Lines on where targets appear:
>>>

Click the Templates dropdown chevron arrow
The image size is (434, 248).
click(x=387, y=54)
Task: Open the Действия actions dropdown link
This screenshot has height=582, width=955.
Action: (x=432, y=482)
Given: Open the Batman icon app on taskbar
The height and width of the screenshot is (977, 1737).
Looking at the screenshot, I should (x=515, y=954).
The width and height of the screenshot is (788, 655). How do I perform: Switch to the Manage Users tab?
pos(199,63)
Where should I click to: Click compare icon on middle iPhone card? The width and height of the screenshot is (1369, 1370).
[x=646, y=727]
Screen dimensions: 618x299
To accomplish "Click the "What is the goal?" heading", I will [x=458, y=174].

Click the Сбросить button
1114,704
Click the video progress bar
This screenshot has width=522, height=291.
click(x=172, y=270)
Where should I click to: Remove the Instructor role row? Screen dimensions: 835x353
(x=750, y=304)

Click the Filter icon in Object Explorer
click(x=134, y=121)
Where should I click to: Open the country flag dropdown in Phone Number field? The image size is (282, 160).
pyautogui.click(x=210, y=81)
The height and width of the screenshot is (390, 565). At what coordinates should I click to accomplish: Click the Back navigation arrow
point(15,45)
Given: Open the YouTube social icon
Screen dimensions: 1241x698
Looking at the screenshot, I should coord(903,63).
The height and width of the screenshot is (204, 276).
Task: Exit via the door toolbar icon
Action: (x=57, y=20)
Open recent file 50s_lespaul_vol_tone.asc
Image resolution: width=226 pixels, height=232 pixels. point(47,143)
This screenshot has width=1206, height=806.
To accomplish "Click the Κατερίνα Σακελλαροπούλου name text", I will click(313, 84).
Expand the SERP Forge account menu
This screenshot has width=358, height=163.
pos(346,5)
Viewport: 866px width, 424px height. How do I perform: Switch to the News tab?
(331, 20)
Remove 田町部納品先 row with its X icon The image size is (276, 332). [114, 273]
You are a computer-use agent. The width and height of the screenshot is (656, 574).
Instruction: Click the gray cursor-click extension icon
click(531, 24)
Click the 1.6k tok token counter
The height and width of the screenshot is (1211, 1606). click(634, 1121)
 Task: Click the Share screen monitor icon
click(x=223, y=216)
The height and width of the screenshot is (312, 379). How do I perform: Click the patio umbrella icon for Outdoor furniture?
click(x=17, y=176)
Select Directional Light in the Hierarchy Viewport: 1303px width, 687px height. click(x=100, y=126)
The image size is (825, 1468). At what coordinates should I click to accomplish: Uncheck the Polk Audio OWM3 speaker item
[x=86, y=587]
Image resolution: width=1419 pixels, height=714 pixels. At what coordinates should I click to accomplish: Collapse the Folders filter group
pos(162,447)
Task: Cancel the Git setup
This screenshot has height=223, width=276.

<<<

:: Exercise ::
Repeat every one of the lines above word for word.

:: Solved problem ::
Click the Templates dropdown chevron arrow
The image size is (434, 248).
click(x=387, y=54)
Task: Open the Действия actions dropdown link
This screenshot has height=582, width=955.
Action: (x=432, y=482)
Given: Open the Batman icon app on taskbar
The height and width of the screenshot is (977, 1737).
Looking at the screenshot, I should (x=515, y=954).
The width and height of the screenshot is (788, 655). How do I perform: Switch to the Manage Users tab?
pos(199,63)
Where should I click to: Click compare icon on middle iPhone card? The width and height of the screenshot is (1369, 1370).
[x=646, y=727]
Screen dimensions: 618x299
To accomplish "Click the "What is the goal?" heading", I will [x=458, y=174].

Click the Сбросить button
1114,704
Click the video progress bar
This screenshot has width=522, height=291.
click(x=172, y=270)
Where should I click to: Remove the Instructor role row? Screen dimensions: 835x353
(x=750, y=304)

Click the Filter icon in Object Explorer
click(x=134, y=121)
Where should I click to: Open the country flag dropdown in Phone Number field? The image size is (282, 160).
pyautogui.click(x=210, y=81)
The height and width of the screenshot is (390, 565). At what coordinates should I click to accomplish: Click the Back navigation arrow
point(15,45)
Given: Open the YouTube social icon
Screen dimensions: 1241x698
Looking at the screenshot, I should coord(903,63).
The height and width of the screenshot is (204, 276).
Task: Exit via the door toolbar icon
Action: (x=57, y=20)
Open recent file 50s_lespaul_vol_tone.asc
Image resolution: width=226 pixels, height=232 pixels. point(47,143)
This screenshot has width=1206, height=806.
To accomplish "Click the Κατερίνα Σακελλαροπούλου name text", I will click(313, 84).
Expand the SERP Forge account menu
This screenshot has width=358, height=163.
pos(346,5)
Viewport: 866px width, 424px height. How do I perform: Switch to the News tab?
(331, 20)
Remove 田町部納品先 row with its X icon The image size is (276, 332). [114, 273]
You are a computer-use agent. The width and height of the screenshot is (656, 574).
Instruction: Click the gray cursor-click extension icon
click(531, 24)
Click the 1.6k tok token counter
The height and width of the screenshot is (1211, 1606). click(634, 1121)
 Task: Click the Share screen monitor icon
click(x=223, y=216)
The height and width of the screenshot is (312, 379). How do I perform: Click the patio umbrella icon for Outdoor furniture?
click(x=17, y=176)
Select Directional Light in the Hierarchy Viewport: 1303px width, 687px height. click(x=100, y=126)
The image size is (825, 1468). At what coordinates should I click to accomplish: Uncheck the Polk Audio OWM3 speaker item
[x=86, y=587]
Image resolution: width=1419 pixels, height=714 pixels. At what coordinates should I click to accomplish: Collapse the Folders filter group
pos(162,447)
Task: Cancel the Git setup
This screenshot has height=223, width=276.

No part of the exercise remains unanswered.